La chiamano “strategia dei quattro tagli”. E’ una tecnica utilizzata dal Tatmadaw, l’esercito birmano, fin dagli anni ‘60. A quel tempo, l’esercito la utilizzava come arma contro il partito comunista birmano e la minoranza etnica dei Karen. La più grande forza di questi gruppi armati era il loro profondo legame con le popolazioni locali e, quindi, per colpire loro, bisognava colpire la popolazione.
Raid aerei, interi villaggi rasi al suolo o dati alle fiamme, tagli ad ogni tipo di aiuto alimentare o medico, arresti indiscriminati e violenze sessuali. La strategia “dei quattro tagli” ha avuto conseguenze devastanti sulle popolazioni su cui è stata utilizzata e, ora, secondo un rapporto di Amnesty International, il Tatmadaw la sta applicando anche nelle zone dove sono attive le nuove Forze di difesa popolare. Dal colpo di stato del 1° febbraio, le Nazioni Unite hanno identificato 285 mila sfollati interni a causa degli scontri armati e dell’insicurezza e almeno due milioni di nuove persone che hanno bisogno di assistenza umanitaria. E per il 2022 si prevede una situazione ancora peggiore.
L’esercito, sostanzialmente, sta affamando la popolazione. Volontariamente. La morte e l’affaticamento dei civili non è un danno collaterale della guerra, ma un’arma fondamentale sul campo di battaglia. Il 9 giugno di quest’anno il Relatore speciale delle Nazioni Unite sulla situazione dei diritti umani in Myanmar, Tom Andrews, ha parlato del rischio di “decessi di massa a causa della fame, delle malattie e dell’esposizione” perché l’esercito impediva alla popolazione di avere accesso al cibo, all’acqua e alle medicine e bloccava l’arrivo degli aiuti. Tra i racconti raccolti da Amnesty, c’è quello di Katherine – un nome di fantasia – che è morta quest’estate perché costretta a partorire nella foresta. Era entrata nel secondo trimestre di gravidanza quando sono iniziati i combattimenti tra le forze armate e i gruppi etnici di resistenza civile dello stato di Kayah. L’esercito ha condotto attacchi aerei, usato l’artiglieria pesante e ucciso indiscriminatamente costringendo 100.000 persone alla fuga nel giro di un mese.
Katherine e suo marito sono fuggiti nella foresta insieme ai loro bambini. Hanno trascorso la stagione delle piogge sotto un telone di plastica. Al settimo mese di gravidanza, Katherine ha iniziato a vomitare, a respirare male e a parlare con difficoltà. All’ottavo mese, non riusciva più a camminare. A ottobre, ha partorito e, subito dopo, lei e il neonato sono morti.
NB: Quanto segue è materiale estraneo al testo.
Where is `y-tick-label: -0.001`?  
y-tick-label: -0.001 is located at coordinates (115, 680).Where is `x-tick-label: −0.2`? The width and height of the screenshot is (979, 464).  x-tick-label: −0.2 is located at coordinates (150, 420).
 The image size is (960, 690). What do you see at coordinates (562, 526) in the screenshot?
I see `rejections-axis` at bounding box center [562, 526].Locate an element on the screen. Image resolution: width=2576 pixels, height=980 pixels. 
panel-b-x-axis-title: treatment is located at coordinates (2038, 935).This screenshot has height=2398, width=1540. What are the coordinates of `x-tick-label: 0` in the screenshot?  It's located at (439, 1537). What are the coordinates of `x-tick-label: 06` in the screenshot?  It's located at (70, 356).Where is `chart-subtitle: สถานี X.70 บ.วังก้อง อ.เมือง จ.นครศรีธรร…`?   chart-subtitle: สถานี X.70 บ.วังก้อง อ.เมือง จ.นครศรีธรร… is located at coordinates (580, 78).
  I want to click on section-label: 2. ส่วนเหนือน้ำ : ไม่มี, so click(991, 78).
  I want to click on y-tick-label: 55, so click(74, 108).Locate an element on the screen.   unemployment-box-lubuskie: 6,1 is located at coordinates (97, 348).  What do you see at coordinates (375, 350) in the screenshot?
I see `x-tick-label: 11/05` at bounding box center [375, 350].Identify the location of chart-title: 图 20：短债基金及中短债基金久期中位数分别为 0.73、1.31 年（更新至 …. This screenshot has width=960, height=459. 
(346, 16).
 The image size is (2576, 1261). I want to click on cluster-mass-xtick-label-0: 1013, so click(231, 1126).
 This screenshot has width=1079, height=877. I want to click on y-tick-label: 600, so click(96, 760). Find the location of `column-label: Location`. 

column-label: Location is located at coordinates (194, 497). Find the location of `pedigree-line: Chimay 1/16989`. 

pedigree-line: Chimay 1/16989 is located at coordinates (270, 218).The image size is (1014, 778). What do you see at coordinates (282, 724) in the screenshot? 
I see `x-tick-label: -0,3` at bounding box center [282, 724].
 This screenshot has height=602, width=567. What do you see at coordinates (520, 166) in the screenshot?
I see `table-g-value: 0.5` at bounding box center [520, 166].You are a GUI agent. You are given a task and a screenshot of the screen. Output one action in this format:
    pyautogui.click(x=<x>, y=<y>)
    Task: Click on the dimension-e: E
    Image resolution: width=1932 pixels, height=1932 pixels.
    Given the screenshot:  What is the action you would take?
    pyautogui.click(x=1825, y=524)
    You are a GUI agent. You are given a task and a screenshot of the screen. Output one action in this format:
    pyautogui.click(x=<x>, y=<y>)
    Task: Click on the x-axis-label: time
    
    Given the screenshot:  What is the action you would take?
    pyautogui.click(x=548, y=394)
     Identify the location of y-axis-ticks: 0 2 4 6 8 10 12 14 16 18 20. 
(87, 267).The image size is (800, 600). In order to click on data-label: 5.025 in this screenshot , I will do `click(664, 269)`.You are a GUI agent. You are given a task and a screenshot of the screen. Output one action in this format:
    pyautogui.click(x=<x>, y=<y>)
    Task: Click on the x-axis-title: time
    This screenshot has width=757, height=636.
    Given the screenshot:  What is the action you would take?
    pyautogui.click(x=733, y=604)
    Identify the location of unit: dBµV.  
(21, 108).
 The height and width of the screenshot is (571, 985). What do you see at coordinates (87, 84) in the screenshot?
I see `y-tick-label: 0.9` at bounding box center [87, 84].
Amnesty ha intervistato sei operatori umanitari che hanno raccontato i modi con cui l’esercito del Myanmar limita l’accesso agli aiuti umanitari, arrestando gli operatori, confiscando o distruggendo cibo, medicine e altri beni o restringendo il loro trasporto. Nello stato meridionale di Shan gli operatori umanitari locali hanno cercato di inviare aiuti umanitari alla popolazione che si era rifugiata sulle montagne. In Birmania i militari hanno sparato contro un furgone che trasportava sacchi di riso, poi distrutto una scuola dove erano conservate scorte di cibo, medicinali e gasolio e hanno attaccato gli sfollati sulla montagna, costringendoli a fuggire nuovamente.
La strategia dell’esercito è chiara: da un lato affossare ogni tipo di sostegno che i civili possono dare alle forze ribelli, dall’altro alimentare la rabbia. Niente come la fame e la paura per la vita dei propri cari è in grado di spegnere la voglia di rivoluzione, pur di riavere indietro la calma. In passato questa tecnica ha funzionato, ma questa volta sembra diverso. Nonostante la violenza continui senza sosta da più di dieci mesi, la Birmania sembra determinata a resistere e la forza dei giovani riesce ad incanalare la rabbia usandola come motore propulsivo. I birmani non intendono arrendersi: la Birmania non tornerà indietro.